問題: 伝染性紅斑の文章の「伝染性紅斑は、第5病(Fif」から「伝染性紅斑の主な症状は?」までを、「リンゴ病」を「りんご病」に置き換えて書き出してください。

::: 提示文 :::

伝染性紅斑はどんな病気?
伝染性紅斑は、第5病(Fifth disease)、または顔がリンゴのように真っ赤になることから一般的にはリンゴ病と呼ばれる流行性の疾患です。原因はパルボウイルス科パルボウイルス亜科エリスロウイルス属のヒトパルボウイルスB19と呼ばれるウイルスの感染で起きます。
正式名称はエリスロウイルスB19ですが、ヒトパルボウイルスB19の方が一般的です。主に、空気感染でうつり、感染力はそれほど強くありません。2-12歳くらいに多く(4歳頃がピーク)、季節は春~夏季(主に4、5月~9,10月頃に)を 中心に、感染が増えます。
感染症発生動向調査によると、1987年、1992年、1997年、2001年に流行していることから、ほぼ5年ごとに流行するようです。主に小児の病気ですが、大人への感染例も多く、看護学生や看護師などの集団感染も起きています。特に妊娠した女性への感染は注意が必要で、胎児水腫や流産の原因になる可能性があります。
伝染性紅斑の主な症状は?

::: 利用可能データ :::

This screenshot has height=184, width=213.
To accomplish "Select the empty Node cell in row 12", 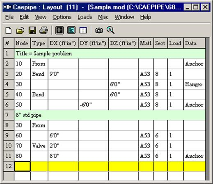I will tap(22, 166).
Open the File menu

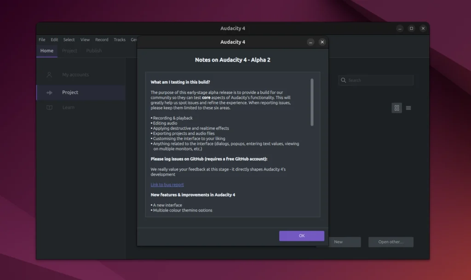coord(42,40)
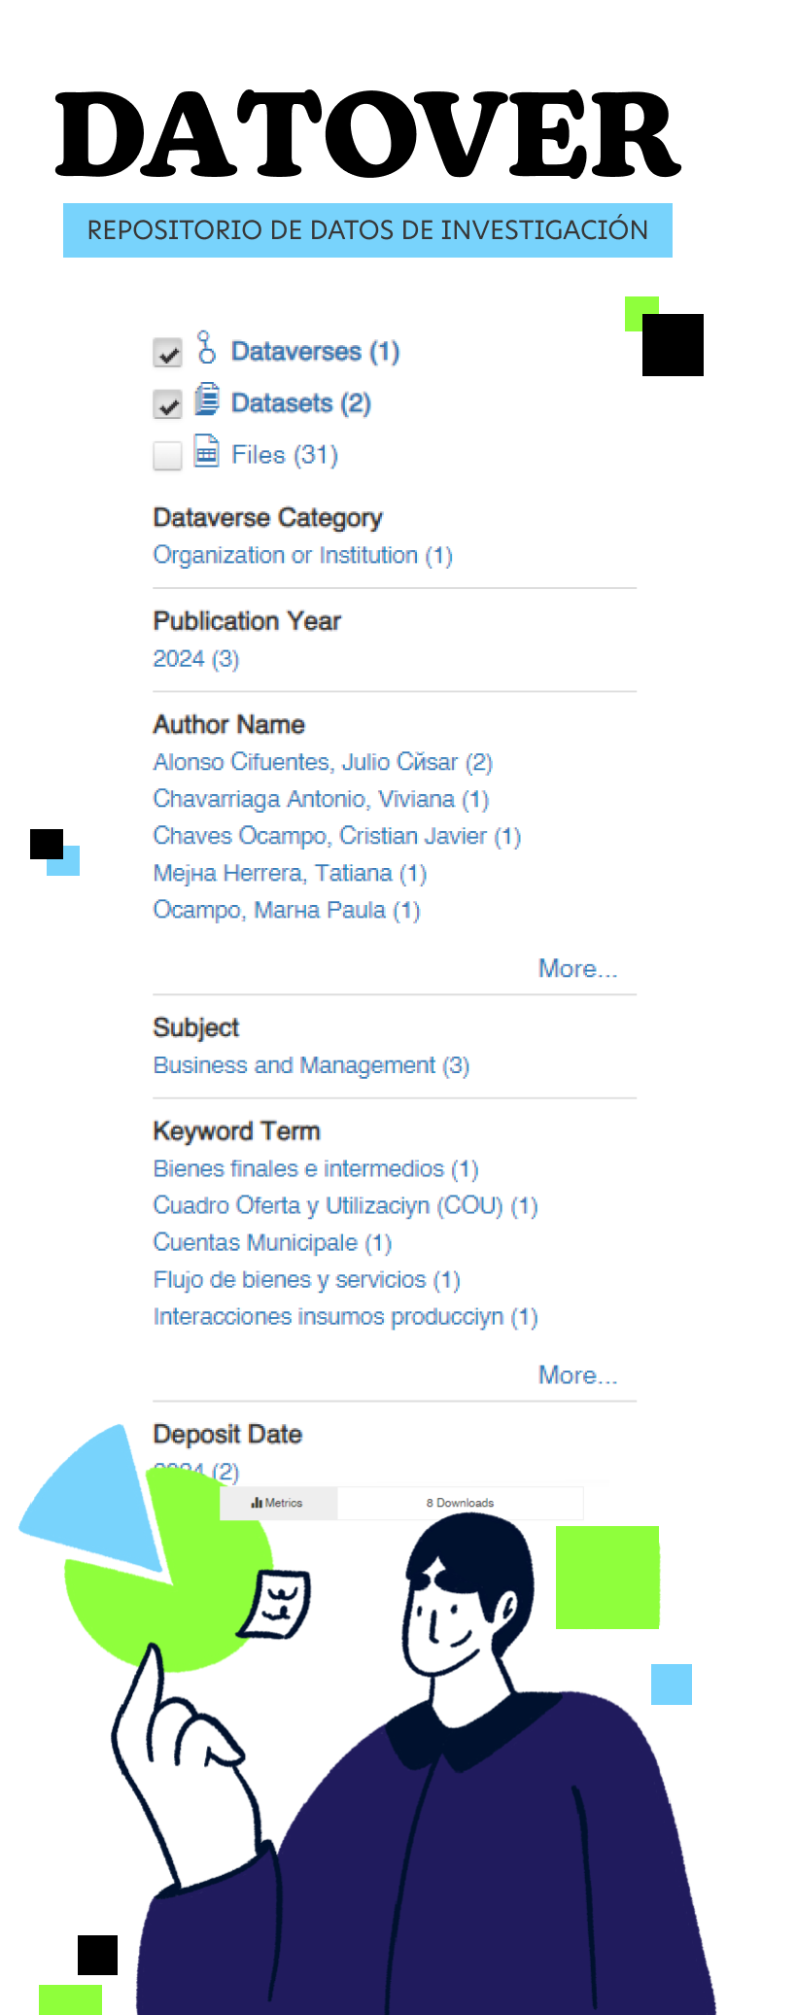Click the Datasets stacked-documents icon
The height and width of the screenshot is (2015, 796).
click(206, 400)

:::
::: 利用可能データ :::

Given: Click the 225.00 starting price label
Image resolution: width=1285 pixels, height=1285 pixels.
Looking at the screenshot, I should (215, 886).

:::

解答欄:
伝染性紅斑は、第5病(Fifth disease)、または顔がリンゴのように真っ赤になることから一般的にはりんご病と呼ばれる流行性の疾患です。原因はパルボウイルス科パルボウイルス亜科エリスロウイルス属のヒトパルボウイルスB19と呼ばれるウイルスの感染で起きます。
正式名称はエリスロウイルスB19ですが、ヒトパルボウイルスB19の方が一般的です。主に、空気感染でうつり、感染力はそれほど強くありません。2-12歳くらいに多く(4歳頃がピーク)、季節は春~夏季(主に4、5月~9,10月頃に)を 中心に、感染が増えます。
感染症発生動向調査によると、1987年、1992年、1997年、2001年に流行していることから、ほぼ5年ごとに流行するようです。主に小児の病気ですが、大人への感染例も多く、看護学生や看護師などの集団感染も起きています。特に妊娠した女性への感染は注意が必要で、胎児水腫や流産の原因になる可能性があります。
伝染性紅斑の主な症状は?